_Complete the following_:
• A. Please output the passage on Floripas word for word, starting with "It’s hard, if" and going on through "bounded and contained.".
• B. In the passage on Floripas, what backdrop do romances about Christians and Saracens play out against?
• C. Summarize the passage on Floripas in two sentences.

_Document passage_:
It would be tempting to celebrate this rewriting of Floripas’ character as a proto-feminist victory: the construction of a strong, empowered woman, who might even have a touch of the ‘stone butch’ about her. But that simple reading is too easily muddied. Romances about Christians and Saracens – like this one – invariably play out against a backdrop of anxiety about cross-cultural or cross-racial unions, graphically expressed in terms of fears of monstrous births. And it is impossible not to recognise that, when Floripas is rewritten into a stony woman, capable of repelling sexual violence, she is also rendered symbolically infertile. The romance sterilises the threat her fertile, non-Western body might represent to the Christian community into which she is ultimately incorporated. At the same time, and despite these anxieties, Cohen’s work reminds us to see Floripas as more than a stony woman, but as water in stone, water as stone, a character hardened and solidified from watery origins into crystalline fixity. Meanwhile, Feinberg’s formulation – and, I’d suggest, the women who have embraced the idea of the ‘stone butch’ – offers us the tantalising possibility of interpreting ‘stony’ femininity as a positive image, a deliberate way of constructing a diamond-hard, impenetrable, imperviously bounded self.

It’s hard, if not impossible, to reconcile these differing potential readings. But the sheer endurance of these watery, stony ideas of women’s bodies convinces me it’s important to keep trying, or at least to keep trying to understand how that binary opposition of stone and water might be split apart or interposed, to offer us a more realistic view of women’s own desires to remain watery, fluid, and unfixed, yet also controlled, bounded and contained.

_Data lines_:

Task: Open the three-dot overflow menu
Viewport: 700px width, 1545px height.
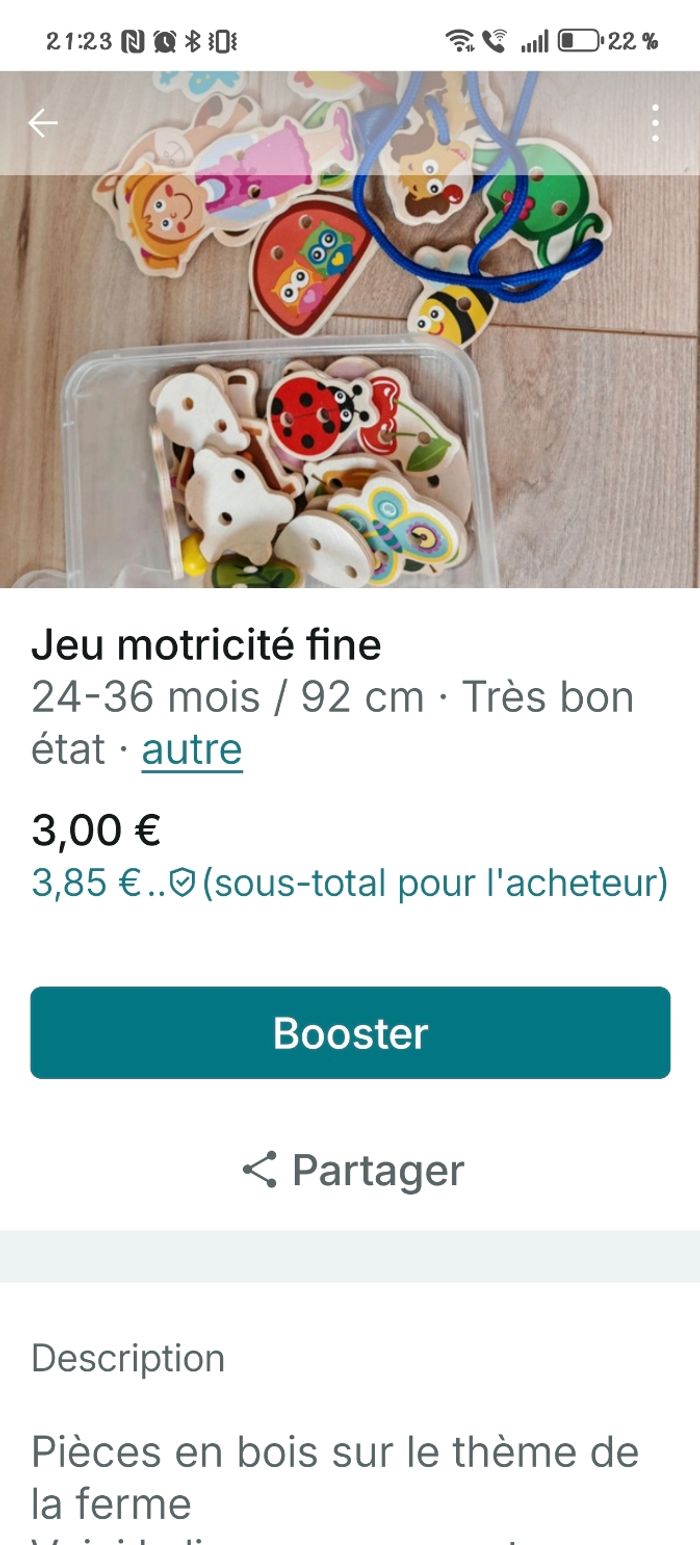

_Outputs by task_:
• A.
It’s hard, if not impossible, to reconcile these differing potential readings. But the sheer endurance of these watery, stony ideas of women’s bodies convinces me it’s important to keep trying, or at least to keep trying to understand how that binary opposition of stone and water might be split apart or interposed, to offer us a more realistic view of women’s own desires to remain watery, fluid, and unfixed, yet also controlled, bounded and contained.

• B. They play out against anxiety about cross-cultural or cross-racial unions, graphically expressed as fears of monstrous births.

• C. Rewriting Floripas as a stony woman who can repel sexual violence looks like a proto-feminist victory, but it also renders her symbolically infertile and neutralizes the threat her non-Western body poses to the Christian community, while Cohen's and Feinberg's work suggests reading her stoniness as hardened water or as a deliberately impenetrable self. These readings are hard to reconcile, but the endurance of stony and watery ideas of women's bodies makes it worth trying to split that opposition and better understand women's desire to be both fluid and contained.